Не обращая внимание на негодование Митрошина, Анатолий очистил себе место.

— Ну-ка давайте посмотрим, откуда он, перерасход.

Он взял у меня со стола пачку нарядов.

— Скажите, Ротонов, вы проверяли их? Есть тут какая-нибудь липа?

Ротонов по привычке вскочил и начал распространяться о видах нарядов, фонде зарплаты, но Анатолий перебил его:

— Слушайте, можете вы хоть раз в жизни по-человечески ответить, а? Ну, мы все просим.

И вот, это уже было настоящее чудо, Ротонов улыбнулся и вдруг ясно, коротко сказал:

— Отвечаю. За двадцать лет своей работы я не видел таких правильных нарядов. Проверял их с пристрастием… Но вы должны знать: Моргунов тверд — трест перерасхода не подпишет, а ваш главный будет снят с работы.

Тогда Анатолий взялся за Кочергина.

— Ну, теперь ты скажи, дорогой, как накашлял столько зарплаты? Ведь только у тебя перерасход!

— Накашлял! — возмутился Кочергин. — Вы вот все чистенькие, рабочих сократили, когда на аккорд перешли. А куда они делись? К Кочергину, осваивать новую площадку.

Кочергин встал и, загибая толстые пальцы, начал перечислять:

— Зачистил котлован — раз, поставил опалубку — два, арматуру — три.
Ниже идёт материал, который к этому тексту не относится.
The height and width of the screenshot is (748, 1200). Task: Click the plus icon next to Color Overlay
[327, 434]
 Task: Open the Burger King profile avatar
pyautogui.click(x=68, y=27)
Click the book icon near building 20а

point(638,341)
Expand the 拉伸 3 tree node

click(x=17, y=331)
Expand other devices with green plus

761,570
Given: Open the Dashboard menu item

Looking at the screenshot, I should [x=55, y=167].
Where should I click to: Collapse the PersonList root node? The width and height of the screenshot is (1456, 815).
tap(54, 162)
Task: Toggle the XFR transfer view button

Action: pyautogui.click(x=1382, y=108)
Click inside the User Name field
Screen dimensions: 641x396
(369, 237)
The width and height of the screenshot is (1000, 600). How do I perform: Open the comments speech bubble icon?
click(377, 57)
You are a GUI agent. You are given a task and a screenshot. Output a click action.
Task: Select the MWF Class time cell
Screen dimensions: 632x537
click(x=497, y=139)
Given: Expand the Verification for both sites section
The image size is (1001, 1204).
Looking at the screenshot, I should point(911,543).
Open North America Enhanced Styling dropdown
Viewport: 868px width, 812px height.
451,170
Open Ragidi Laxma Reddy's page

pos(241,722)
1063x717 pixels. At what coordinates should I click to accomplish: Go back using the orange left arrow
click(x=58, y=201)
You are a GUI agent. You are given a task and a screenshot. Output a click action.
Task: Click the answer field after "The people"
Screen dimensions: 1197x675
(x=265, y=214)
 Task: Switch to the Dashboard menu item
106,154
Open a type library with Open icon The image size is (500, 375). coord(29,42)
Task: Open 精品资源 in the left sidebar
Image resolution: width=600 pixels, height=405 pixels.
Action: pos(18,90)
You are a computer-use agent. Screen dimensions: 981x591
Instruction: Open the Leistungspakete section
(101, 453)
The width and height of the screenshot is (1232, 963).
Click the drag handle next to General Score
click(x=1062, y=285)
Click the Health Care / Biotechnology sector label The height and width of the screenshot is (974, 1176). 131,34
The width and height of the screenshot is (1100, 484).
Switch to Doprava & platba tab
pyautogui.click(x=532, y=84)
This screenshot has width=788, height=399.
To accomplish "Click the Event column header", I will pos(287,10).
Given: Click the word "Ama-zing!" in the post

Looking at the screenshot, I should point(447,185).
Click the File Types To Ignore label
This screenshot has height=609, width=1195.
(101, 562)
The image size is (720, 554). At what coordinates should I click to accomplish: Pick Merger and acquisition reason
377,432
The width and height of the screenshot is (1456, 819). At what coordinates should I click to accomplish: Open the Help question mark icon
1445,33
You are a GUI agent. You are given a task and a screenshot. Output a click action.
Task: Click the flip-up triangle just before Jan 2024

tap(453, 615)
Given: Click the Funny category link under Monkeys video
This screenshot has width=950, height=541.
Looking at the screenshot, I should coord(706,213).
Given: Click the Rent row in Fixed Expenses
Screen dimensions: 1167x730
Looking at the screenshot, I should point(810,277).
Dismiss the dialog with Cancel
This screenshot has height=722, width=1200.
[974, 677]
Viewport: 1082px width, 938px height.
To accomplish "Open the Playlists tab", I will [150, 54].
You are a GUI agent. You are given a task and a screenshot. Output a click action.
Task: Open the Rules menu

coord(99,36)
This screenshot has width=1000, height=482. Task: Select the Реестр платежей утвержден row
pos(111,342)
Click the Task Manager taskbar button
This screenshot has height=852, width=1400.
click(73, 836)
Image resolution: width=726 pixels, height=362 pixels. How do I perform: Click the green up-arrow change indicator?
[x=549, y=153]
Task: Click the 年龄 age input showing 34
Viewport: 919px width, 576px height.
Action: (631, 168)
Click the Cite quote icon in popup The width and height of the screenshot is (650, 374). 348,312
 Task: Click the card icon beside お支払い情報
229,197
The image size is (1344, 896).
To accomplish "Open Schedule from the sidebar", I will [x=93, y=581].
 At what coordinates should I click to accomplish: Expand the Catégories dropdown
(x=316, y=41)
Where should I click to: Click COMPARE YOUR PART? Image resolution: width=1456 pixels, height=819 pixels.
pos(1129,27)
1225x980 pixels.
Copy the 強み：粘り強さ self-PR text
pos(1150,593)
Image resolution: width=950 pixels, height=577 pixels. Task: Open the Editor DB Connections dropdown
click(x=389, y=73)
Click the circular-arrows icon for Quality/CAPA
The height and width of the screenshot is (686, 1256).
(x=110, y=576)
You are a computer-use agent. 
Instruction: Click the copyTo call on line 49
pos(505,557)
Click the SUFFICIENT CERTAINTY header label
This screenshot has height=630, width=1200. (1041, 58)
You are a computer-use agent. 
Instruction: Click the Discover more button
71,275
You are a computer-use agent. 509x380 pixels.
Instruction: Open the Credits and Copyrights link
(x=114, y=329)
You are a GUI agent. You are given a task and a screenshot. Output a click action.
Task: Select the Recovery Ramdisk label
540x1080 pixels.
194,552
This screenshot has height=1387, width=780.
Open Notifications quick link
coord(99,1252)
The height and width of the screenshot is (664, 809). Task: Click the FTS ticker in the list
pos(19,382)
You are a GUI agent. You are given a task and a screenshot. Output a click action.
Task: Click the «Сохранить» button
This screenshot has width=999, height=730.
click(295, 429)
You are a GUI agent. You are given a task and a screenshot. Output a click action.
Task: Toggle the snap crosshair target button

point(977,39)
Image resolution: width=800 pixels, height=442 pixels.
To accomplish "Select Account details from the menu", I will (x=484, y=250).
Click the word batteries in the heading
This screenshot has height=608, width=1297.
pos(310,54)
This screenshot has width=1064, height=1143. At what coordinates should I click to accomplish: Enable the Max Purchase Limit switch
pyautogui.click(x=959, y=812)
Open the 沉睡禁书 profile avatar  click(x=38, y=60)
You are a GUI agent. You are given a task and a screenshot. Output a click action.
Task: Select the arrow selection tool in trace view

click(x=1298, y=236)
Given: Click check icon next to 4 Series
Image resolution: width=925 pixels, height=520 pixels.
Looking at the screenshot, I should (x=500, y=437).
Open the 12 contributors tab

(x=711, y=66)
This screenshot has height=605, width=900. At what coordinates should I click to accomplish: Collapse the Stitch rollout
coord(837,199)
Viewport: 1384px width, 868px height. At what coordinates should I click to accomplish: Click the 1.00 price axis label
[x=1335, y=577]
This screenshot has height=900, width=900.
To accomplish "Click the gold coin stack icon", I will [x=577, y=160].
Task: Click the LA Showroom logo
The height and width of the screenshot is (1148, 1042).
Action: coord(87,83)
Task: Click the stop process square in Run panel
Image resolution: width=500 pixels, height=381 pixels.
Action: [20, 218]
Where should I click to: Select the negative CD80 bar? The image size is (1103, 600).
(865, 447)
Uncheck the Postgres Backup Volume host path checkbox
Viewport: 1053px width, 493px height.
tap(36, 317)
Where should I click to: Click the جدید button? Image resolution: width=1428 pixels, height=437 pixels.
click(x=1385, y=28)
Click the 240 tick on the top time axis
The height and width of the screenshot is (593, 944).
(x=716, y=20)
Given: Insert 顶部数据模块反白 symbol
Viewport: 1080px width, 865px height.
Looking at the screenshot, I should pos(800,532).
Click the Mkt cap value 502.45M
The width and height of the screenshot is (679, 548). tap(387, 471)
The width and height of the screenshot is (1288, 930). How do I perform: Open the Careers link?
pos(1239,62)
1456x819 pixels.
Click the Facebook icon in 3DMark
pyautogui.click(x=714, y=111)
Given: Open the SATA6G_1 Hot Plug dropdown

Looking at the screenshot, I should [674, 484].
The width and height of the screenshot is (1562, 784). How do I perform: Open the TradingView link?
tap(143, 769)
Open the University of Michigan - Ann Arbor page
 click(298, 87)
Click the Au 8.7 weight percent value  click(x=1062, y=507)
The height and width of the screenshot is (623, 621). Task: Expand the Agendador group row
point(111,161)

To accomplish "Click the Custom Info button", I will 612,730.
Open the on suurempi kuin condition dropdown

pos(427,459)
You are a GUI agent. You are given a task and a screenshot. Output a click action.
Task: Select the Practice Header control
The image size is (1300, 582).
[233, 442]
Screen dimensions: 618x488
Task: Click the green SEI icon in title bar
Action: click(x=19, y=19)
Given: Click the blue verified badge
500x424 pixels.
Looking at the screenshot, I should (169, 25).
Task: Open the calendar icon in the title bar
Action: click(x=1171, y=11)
Короче, все подготовил, а от заказчика шиш получил…

— Так в чем же дело, Виктор Константинович? — перебил его Анатолий. — Значит, все в порядке. В следующем месяце у Кочергина будет большое выполнение, он отдаст перерасход.

— А как же выплатить зарплату? — спросил за меня Чернов.

— Зарплату? Придется часть нарядов изъять и оплатить в следующем месяце. Как?

Луганкин искоса посмотрел на меня и подтвердил.

— Иначе выхода нет, объясним коллективу, поймут.

До сих пор совещанием командовал Анатолий. Сейчас я очнулся. Я представил себе разочарование людей: ведь в этой пачке нарядов — итог их работы, их благополучие. Если наряды не оплатить — это конец системе, аккорду. Веры больше не будет.

— Нет, этого делать нельзя. Берите наряды, — сказал я Чернову. — Начисляйте наряды полностью…

Все молчали. Тогда я сказал:

— Все, товарищи, отдыхайте: завтра поеду в банк.

Неожиданно, даже без телефонного звонка, пришла осень. Падает желтый лист, а чтобы в этом не было сомнения, на трамвайных путях повесили таблички с надписью: «Листопад».

Странно ведет себя ветер: через окно трамвая мне видно, как он сначала собирает листья в кучу, полюбуется проделанной работой, потом в мгновенье снова рассыпает их по тротуарам и мостовым.

Директор банка был не в духе.

— Вы поосторожнее, он только что съел двух посетителей, — сказали мне тихо в приемной. Может быть поэтому, когда я вошел в кабинет, мне показалось даже, что директор облизнулся. Во всяком случае, он провел кончиком языка по губам, это я видел ясно.

Директор подождал, пока я устроился в глубоком кожаном кресле, почему-то напомнившем мне капкан, и спросил:

— Ну-с, что просим?

Из-под клочковатых бровей смотрели на меня умные, насмешливые глаза. «Я тебя знаю, — говорили они, — я вас всех знаю. Хозяйничать не умеете, финансов не знаете, потому все и побираетесь».

Я сказал:

— Пришел с вами посоветоваться.

— Посоветоваться? — удивился директор. — Впервые ко мне приходят за советом. Ну-с, выкладывайте.

Пока я рассказывал, директор покачивал головой.

— Понимаю, это очень интересно. Но только выплатить вам перерасхода зарплаты не могу. Это будет нарушение.

И видя, что я продолжаю сидеть, сухо добавил:

— Все! До свидания, меня ждут.

Если б он сказал это сочувственно, я наверное бы вздохнул и ушел. Но тут я сорвался. Все напряжение месяца: капризы прорабов, недружелюбие Моргунова, перерасход зарплаты, — все это сплелось в большой клубок, который подкатил к горлу.

— Я ухожу, товарищ директор, — воскликнул я. — Но хочу вам сказать, что я думаю о вас. Зачем вы тут сидите? Ведь для того, чтобы выдать нам зарплату строго по фонду, не нужен человек. Поставьте вместо себя автомат и уходите. Я показал вам расчет, из него видно, что по трудоемкости работ мы сделали больше, чем нужно. Но мы произвели много подготовительных работ, они мало стоят. Кончится ли когда-нибудь эта проклятая система, когда только дорогие конструкции дают фонд зарплаты?.. Неужели вы не можете нам помочь, ведь погибнет большое дело!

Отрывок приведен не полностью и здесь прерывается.